For the circulatory ramps lining the full-height atrium at the center of the building, lighting is integrated into guardrails. “The guardrail is made of formed steel, so the Ecosense fixture wouldn’t fit,” Jien says. “We used a grazer [Luminii] from the top to backlight a translucent gloss, which gives us a diffused light source.” The technique also helps reduce the amount of light fixtures visible on the ceiling—something the designers sought to achieve throughout the museum to create an optimal environment for viewing art.

Lighting also accentuates structural curves, designed to catch and celebrate Houston’s daylight. On the top level of the museum, where the building’s billowing architectural lines are most pronounced, lighting is calibrated to heighten the reading of the curved, disconnected ceiling planes, while balancing daylight that enters through vertical windows located between the planes. “The natural light entering from the side bounces on the curve of the ceiling, which is used a reflector,” Descottes explains. Daylight is complemented by additional monopoint fixtures (Ecosense) as well as large asymmetric luminaires (Winona Lighting) that uplight the ceiling.

On the first and second floor, pocket lighting integrated into “ceiling flaps” compensates for reduced levels of daylight. “The flaps were not easy to deal with,” Descottes explains, but the team found a solution in tunable white linear grazers (Quark Star), containing a single row of linear LEDs with two channels at 2700K and 6000K, as well as a clip-on accessory to smooth the light. “The asymmetric optics [of the tunable fixtures] are very sharp but didn’t work as a wall-wash layer for the gallery, so a mesh scrim was clipped on to control glare and smooth the light,” Jien adds.

By enabling a transition between day and night, the tunable fixtures also help bridge a gap between the architect, who wanted abundant natural light, and the director of the museum, who thought a daylit design would be difficult to carry out. “Using tunable light and the monopoints we developed seems simple, but it’s quite complex when you’re talking about this scale,” Jien says.

L’Observatoire also restored and redesigned the lighting of the adjacent Cullen Sculpture Garden, created by sculptor Isamu Noguchi. The existing pole lights, in-grade wall washers and wall sconces were re-lamped and refurbished to accommodate LED sources. “The Noguchi garden has been there since the ’70s,” Jien says. “We were changing the sources but using the same original principle, and adding a little bit of light such as a few poles to light the scripture.”

Additional direct and indirect lighting was incorporated in the form of uplight and downlight around and within the garden’s trees, as well as new poles and string lights to frame the plaza. Finally, L’Observatoire used the garden as an opportunity to weave in some of the lighting fixtures used in other areas of the museum campus. “Where additional lighting was needed for safety, the same typology of pole-mounted Bega spotlights was used throughout to bring continuity between the Glassell school, Cullen garden and Kinder building,” Jien says.

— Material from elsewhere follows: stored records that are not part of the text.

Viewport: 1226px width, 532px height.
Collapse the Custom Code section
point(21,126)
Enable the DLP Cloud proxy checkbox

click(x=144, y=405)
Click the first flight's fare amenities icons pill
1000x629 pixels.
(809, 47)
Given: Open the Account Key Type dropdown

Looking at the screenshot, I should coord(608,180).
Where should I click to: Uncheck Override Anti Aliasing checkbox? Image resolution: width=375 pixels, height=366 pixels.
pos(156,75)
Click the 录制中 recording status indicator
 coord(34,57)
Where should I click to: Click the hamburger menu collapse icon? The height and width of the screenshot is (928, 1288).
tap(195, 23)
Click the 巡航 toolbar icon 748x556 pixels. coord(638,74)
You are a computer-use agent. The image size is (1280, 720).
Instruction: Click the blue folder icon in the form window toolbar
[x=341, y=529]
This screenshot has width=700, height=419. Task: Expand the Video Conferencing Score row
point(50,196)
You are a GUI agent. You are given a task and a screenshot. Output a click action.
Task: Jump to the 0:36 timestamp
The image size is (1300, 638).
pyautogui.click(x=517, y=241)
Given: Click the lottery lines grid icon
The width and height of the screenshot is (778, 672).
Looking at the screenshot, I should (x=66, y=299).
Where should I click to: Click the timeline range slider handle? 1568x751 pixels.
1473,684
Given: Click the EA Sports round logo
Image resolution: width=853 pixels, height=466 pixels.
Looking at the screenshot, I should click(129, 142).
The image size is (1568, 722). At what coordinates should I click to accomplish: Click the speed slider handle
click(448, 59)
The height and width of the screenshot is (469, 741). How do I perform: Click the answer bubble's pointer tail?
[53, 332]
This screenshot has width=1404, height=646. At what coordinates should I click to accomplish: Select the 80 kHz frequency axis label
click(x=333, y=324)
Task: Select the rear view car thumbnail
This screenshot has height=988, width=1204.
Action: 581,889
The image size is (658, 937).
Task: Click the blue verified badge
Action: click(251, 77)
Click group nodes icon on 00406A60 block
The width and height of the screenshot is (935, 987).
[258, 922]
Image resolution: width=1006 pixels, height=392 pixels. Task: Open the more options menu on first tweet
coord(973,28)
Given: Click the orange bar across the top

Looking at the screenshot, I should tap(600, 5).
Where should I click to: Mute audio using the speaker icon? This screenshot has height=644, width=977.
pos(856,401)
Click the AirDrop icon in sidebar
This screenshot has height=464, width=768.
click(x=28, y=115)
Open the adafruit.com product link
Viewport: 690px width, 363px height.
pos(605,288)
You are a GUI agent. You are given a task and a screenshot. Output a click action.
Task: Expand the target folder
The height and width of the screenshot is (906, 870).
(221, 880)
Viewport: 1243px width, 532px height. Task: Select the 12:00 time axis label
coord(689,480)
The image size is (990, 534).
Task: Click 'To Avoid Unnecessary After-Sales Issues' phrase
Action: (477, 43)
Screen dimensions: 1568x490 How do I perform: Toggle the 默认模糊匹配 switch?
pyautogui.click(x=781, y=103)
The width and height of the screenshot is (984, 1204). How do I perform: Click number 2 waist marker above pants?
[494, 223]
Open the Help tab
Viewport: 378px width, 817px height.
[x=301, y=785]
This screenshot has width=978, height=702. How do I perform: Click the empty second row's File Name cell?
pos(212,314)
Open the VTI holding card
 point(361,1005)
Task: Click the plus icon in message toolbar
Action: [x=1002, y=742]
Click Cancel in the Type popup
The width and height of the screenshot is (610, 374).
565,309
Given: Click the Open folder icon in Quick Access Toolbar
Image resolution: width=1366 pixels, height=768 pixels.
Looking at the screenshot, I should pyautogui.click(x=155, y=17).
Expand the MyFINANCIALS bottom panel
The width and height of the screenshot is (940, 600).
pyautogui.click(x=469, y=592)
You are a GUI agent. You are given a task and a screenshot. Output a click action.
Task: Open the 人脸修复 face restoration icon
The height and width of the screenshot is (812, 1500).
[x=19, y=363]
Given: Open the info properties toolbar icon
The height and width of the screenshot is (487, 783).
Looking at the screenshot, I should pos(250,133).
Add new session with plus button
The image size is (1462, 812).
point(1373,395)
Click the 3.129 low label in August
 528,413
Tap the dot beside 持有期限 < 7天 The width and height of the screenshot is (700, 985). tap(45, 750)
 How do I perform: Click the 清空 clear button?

The interior and exterior illumination use a Lutron Quantum control system, which is connected to a campus-wide network and programmed to enable a smooth transition between day and night. A few additional scenes, such as a special events mode, can be activated manually by a touchpad.

For L’Observatoire, walking the thin line between the various parties resulted in a design that pleases everyone involved in its creation. “We were extremely happy to be involved in the project,” Descottes adds. “It’s a gorgeous project, and it’s also a great contribution to both architecture and art.”